Top of Given data
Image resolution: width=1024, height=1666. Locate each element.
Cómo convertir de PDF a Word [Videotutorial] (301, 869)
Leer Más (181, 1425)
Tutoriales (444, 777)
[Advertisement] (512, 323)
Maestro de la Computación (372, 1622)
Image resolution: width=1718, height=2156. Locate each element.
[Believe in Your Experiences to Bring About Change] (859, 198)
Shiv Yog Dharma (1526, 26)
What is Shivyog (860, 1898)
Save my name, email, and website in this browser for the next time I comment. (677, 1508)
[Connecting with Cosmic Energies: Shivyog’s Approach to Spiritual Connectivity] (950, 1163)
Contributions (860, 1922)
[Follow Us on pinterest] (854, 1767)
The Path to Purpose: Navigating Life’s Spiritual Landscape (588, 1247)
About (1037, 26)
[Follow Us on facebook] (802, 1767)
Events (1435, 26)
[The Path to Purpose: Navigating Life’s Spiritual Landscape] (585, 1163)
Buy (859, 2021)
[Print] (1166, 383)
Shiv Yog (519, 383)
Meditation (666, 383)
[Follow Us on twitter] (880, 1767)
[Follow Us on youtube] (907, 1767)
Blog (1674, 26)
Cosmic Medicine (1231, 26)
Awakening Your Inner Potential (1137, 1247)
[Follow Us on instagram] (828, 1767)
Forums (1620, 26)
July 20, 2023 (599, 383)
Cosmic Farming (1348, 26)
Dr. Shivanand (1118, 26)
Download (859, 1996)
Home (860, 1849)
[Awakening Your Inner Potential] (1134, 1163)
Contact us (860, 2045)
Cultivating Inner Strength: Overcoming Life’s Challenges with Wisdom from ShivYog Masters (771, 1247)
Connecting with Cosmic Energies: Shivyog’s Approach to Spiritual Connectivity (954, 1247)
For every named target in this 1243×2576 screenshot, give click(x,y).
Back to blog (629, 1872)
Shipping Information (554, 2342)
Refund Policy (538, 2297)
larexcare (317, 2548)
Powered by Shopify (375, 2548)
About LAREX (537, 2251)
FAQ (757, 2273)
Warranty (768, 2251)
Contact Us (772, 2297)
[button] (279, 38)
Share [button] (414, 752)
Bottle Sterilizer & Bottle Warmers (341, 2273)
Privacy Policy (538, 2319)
Bottom of Given data
Task details:
Please state how many lines of the material above include the word "Approach"; the number is the whole answer.

Written response:
2